Statements by congressmen from Louisiana and Mississippi that increases in flood insurance premiums now being implemented will be delayed through a provision in a recent appropriations bill are inaccurate, according to industry lobbyists and officials at the Federal Emergency Management Agency.
Rep. Steven Palazzo (R-Miss.) and Rep. Bill Cassidy (R-La.) said a bulletin written by FEMA and sent out Thursday to Write-Your-Own companies indicated that the rate hikes being imposed by FEMA would be delayed, perhaps until June 2016.
However, the rate hikes discussed in the statements do not relate to a provision of the 2012 Biggert-Waters Act, Sec. 205, mandating a phase-in of actuarial rates on most properties insured by FEMA – and are the rate hikes that are regarded as the most controversial.
The appropriations bill and the FEMA bulletin relate to Sec. 207 of B-W, a provision not scheduled to go into effect for a while.
A lobbyist in Washington for the WYO companies confirmed that the Sec. 205 provisions are not affected by the appropriations bill. And, the FEMA bulletin specifically says it does not affect the Sec. 205 provisions, which call for the most controversial and far-reaching rate hikes mandated by the 2012 law. It says the Sec. 205 provisions were effective as of October 2013.
A FEMA spokesman confirmed Friday that the Sec. 205 provisions implemented starting last October “were not rolled back” by the provision in the appropriations bill.
Earlier Friday, Sen. Mary Landrieu (D-La.), renewed her request that the House consider S. 1926, The Homeowner Flood Insurance Affordability Act, which was passed by the Senate last week.
Republicans in the House have since blocked requests that the bill be placed on that floor for a vote. It has 182 co-sponsors.
“We would remind [House Speaker John] Boehner and other members of Congress that in places like Louisiana, the people who will be affected are not just the owners of second homes, but those who drive the energy and seafood and navigation industries. Boehner should stand aside and let the members of Congress speak for their constituents,” Landrieu said.
An analysis of the law said it has four main provisions:
n The FEMA administrator has two years to complete an affordability study and send it to Congress.
n The FEMA administrator has 18 months after the affordability study goes to Congress to send a new affordability framework to Congress.
n Six months after the framework is due to Congress, the prohibition on premium increases is lifted.
The outside analysis estimates that that would take 48 months to complete, which would coincide with the sunset of the reauthorization of the NFIP, mandated by the 2012 law, of September 2017.
According to Landrieu, Cassidy supports the Senate bill. A spokesman for Cassidy did not respond to requests for comment.
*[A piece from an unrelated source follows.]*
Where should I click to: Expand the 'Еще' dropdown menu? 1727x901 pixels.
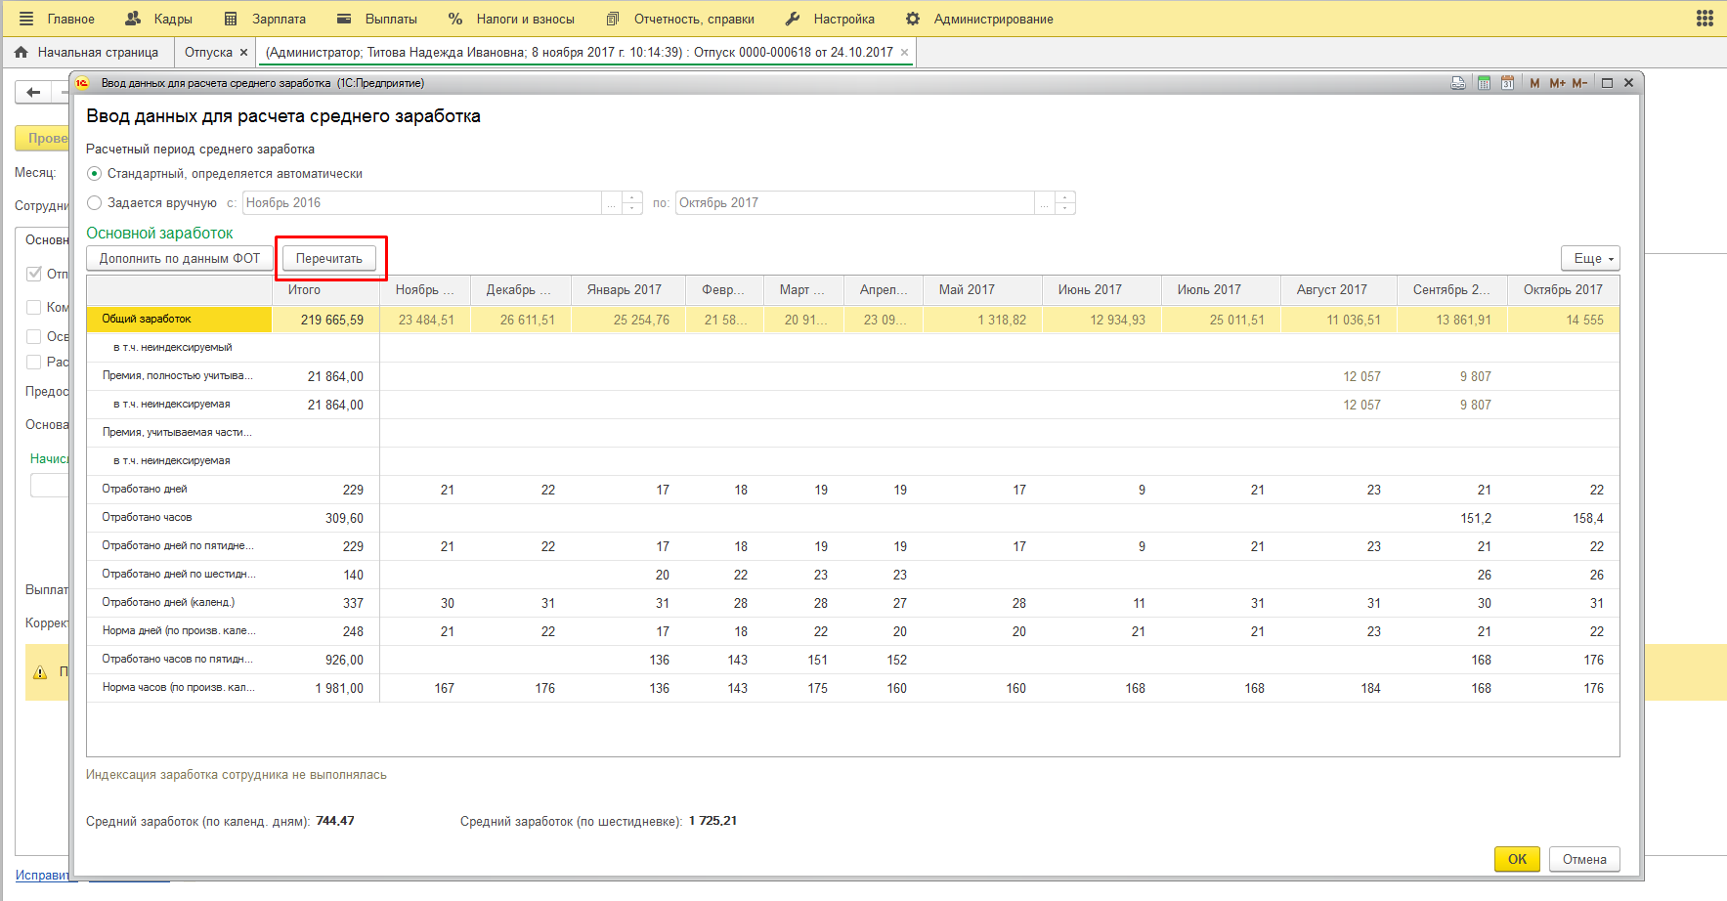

The key provision not impacted by the appropriations bill phases-out rate subsidies over four years for second homes, businesses, severe repetitive loss, or substantially improved/damaged) built before the effective date of the first Flood Insurance Rate Map for a community. The rate for these pre-FIRM properties would increase by 25% per year until premiums reach the full (actuarial) cost, according to the law enacted in 2012.
Sec. 205 also bars extension of subsidies to properties purchased after the law’s enactment, not previously insured by the National Flood Insurance Program or with a lapsed flood insurance policy.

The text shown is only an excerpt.